## Extracted text
==============================
Having a preliminary layout from the genetic algorithm, the array efficiency was computed by means of the Jensen model (Katic et al., 1987; Sebastiani et al., 2021) from the historical time series of the wind velocity magnitude and direction. In general, the array efficiency depends on wind direction and wind speed. However, in the present project, the array efficiency has been averaged over all wind directions to enable rapid calculations over the long historical time series (31 years of hourly data). Figure 11 shows the collection of the array efficiency curves for all the considered farm projects. The structure of these efficiency curves is quite similar, with nearly constant low efficiency between cut-in and rated wind speed (at around 10–11 m s−1) and high efficiency near 1 sufficiently above the rated speed. As expected, the low efficiency value is associated with low intra-turbine spacing and follows an increasing curve function of the farm spacing (Fig. 11b). Furthermore, Fig. 11b can be used to rapidly assess the array efficiency of the farm even without an optimization procedure: by using the theoretical L value (based on just the bounding polygon area and number of turbines installed), it is possible to rapidly estimate the array efficiency below rated wind speed by interpolating through the orange points, obtained by plotting the identified optimal layout array efficiency (in the ordinate) against the L parameter.
Figure 11Array efficiency for all the considered wind farms. (a) Azimuthal average of the array efficiency. (b) Efficiency at 8 m s−1 plotted against Lopt or L normalized by the turbine diameter.
==============================
## What you will do
Transcribe everything in the wind farm array efficiency passage from "Figure 11Array efficiency" down to "the turbine diameter.", word for word.
==============================
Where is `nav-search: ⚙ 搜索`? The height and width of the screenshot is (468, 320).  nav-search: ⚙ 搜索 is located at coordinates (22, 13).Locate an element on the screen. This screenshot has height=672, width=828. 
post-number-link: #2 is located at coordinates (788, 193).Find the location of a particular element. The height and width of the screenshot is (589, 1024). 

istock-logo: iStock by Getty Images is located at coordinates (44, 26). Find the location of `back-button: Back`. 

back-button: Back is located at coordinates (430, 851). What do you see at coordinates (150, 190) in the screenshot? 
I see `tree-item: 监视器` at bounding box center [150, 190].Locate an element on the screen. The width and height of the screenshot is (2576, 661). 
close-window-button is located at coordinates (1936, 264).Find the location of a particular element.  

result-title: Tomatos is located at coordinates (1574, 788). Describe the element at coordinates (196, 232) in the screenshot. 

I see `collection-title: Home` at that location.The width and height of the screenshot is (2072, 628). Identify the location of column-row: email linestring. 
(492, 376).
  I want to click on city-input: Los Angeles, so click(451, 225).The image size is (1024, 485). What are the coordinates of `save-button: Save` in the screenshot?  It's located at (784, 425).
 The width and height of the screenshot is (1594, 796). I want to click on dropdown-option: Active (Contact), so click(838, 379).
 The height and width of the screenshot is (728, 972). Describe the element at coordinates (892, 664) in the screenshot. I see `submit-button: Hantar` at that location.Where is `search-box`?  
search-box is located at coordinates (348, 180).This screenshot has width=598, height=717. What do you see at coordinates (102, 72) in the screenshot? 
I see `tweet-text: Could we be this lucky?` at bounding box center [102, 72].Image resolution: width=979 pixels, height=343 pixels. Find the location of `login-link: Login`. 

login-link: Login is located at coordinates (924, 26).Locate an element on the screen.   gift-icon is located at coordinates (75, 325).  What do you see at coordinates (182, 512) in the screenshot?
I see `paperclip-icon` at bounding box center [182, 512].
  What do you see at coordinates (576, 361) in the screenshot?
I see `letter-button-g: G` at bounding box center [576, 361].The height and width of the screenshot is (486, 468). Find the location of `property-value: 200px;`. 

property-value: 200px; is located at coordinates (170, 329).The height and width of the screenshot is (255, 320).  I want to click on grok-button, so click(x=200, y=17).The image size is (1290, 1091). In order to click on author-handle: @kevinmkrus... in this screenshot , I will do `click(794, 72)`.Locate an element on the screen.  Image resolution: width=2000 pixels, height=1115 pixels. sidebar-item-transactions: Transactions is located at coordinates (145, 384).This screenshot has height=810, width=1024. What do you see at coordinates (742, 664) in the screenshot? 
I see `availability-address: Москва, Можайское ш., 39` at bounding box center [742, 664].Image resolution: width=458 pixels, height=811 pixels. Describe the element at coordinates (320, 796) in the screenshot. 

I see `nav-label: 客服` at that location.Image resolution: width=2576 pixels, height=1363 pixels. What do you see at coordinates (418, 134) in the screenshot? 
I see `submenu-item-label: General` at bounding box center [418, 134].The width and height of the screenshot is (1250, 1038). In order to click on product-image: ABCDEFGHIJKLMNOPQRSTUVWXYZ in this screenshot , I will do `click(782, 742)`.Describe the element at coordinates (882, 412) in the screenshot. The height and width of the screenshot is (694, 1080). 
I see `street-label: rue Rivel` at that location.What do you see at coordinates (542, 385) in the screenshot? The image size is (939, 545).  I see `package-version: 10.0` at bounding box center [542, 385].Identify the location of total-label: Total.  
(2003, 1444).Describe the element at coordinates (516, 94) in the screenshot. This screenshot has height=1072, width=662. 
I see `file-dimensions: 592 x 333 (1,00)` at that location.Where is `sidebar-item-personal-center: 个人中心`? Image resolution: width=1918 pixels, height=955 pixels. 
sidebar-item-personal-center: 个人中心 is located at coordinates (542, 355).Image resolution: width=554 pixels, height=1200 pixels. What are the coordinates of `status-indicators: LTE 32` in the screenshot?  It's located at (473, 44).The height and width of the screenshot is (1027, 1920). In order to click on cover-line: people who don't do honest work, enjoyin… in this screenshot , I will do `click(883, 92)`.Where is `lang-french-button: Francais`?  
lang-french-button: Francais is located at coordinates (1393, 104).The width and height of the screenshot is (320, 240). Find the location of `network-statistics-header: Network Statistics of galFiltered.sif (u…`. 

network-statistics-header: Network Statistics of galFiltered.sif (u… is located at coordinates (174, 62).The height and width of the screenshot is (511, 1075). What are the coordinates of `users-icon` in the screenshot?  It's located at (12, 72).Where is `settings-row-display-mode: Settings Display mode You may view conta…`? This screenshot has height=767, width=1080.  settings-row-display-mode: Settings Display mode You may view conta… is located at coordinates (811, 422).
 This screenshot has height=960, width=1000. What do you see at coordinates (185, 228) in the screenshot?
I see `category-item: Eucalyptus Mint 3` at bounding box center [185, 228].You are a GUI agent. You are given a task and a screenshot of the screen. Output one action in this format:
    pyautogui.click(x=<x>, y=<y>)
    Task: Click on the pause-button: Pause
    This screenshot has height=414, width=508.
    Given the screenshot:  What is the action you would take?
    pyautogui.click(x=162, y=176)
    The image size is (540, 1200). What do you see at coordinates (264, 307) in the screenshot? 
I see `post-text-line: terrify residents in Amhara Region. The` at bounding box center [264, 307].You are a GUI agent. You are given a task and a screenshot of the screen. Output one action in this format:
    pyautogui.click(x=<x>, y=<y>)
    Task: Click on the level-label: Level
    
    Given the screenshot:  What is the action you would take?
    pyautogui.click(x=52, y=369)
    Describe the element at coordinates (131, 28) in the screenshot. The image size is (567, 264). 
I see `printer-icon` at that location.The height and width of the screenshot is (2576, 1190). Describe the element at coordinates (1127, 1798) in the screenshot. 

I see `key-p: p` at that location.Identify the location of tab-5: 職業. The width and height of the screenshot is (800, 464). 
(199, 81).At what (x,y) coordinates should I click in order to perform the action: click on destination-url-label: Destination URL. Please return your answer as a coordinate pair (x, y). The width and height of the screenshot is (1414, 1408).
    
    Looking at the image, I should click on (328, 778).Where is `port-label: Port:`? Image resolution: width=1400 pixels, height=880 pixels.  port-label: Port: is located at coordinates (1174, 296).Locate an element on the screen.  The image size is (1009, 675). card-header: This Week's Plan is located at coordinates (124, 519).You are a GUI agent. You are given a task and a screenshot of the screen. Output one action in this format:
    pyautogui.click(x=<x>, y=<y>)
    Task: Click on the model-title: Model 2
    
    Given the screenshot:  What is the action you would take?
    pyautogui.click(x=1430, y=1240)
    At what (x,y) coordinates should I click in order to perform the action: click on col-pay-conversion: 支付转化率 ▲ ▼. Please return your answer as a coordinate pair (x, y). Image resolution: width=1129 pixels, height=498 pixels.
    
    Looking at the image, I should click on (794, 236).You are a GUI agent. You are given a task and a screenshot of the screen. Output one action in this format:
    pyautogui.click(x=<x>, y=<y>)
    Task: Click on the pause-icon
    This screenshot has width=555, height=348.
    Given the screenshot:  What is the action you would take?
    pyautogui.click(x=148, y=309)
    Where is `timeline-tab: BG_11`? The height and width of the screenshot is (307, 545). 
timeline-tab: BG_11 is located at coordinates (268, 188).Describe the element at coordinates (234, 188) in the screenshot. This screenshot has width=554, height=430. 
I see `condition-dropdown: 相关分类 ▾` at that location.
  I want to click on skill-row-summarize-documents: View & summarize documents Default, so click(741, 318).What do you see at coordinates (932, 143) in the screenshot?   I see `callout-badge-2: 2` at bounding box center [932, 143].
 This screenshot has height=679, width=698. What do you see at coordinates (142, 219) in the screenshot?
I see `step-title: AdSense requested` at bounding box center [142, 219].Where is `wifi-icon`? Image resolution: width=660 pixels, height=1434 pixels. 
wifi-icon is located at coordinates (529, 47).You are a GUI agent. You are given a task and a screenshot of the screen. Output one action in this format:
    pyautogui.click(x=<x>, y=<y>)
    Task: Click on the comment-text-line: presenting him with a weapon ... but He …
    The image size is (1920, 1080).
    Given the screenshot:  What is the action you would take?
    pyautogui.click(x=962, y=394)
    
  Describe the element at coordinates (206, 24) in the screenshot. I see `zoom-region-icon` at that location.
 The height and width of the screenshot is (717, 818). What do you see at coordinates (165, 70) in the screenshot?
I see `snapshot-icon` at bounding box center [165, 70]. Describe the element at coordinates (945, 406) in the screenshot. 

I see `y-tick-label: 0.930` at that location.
==============================
## Task response
Figure 11Array efficiency for all the considered wind farms. (a) Azimuthal average of the array efficiency. (b) Efficiency at 8 m s−1 plotted against Lopt or L normalized by the turbine diameter.